貢献としては、人の決意という曖昧でいいダシにしている。一方でそいつを録路本人に問い立たせれば、彼に仕える妖精。マルカという存在にある。パートナーを持っているが、まだ気弱で録路に言いように言われている妖精。
「お前がちゃんとしている妖精って事は、俺とお前がよく知る」
ガシャンッ
録路はオーブンのマルカの中に入り、こんがり体を焼かれていく。
録路の体型が悪いからだが、豚が焼かれているようにしか他所には見えない。
チーーーーンッ
「『このナックルカシーに食えねぇもんはねぇ!』」
表原が際立ってそうであるが、この録路にだってそーいう経緯はある。そこから立ち上がった彼、立ち上がるきっかけをもたらせた妖精。やり方は違えど、そーいう自分を重ねるように構成員との接触を深めているのだろう。

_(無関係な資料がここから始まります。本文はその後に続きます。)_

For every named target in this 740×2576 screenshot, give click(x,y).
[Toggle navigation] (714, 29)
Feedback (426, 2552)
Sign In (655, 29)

妖人となるには、それなりの条件がある。また、適正が合う妖精。そもそも妖精と出会えるかどうか。
こっちの方が簡単だった。合法だ、なんだと言われ、思われ、あるものの。運命なんかと気にするよりも、現実を向いている力。道具の扱いだった。
ガリッ
お菓子のせんべいを食いながら、戦闘体勢に入る。
「俺を捕らえに来るなら、因心界の幹部共を呼んでこい」
録路空梧。ナックルカシー。
彼の能力は、菓子を補給するほど身体能力が強くなる能力。彼自身、菓子好きなのも影響がある。
食べて胃の中に残り、消化されている時、その強化は最大限に成される。ただし、消化しきってしまうと弱ってしまう。録路が菓子と認識しているものであれば有効。種類は問わない。彼は常に携帯するお菓子を所持している。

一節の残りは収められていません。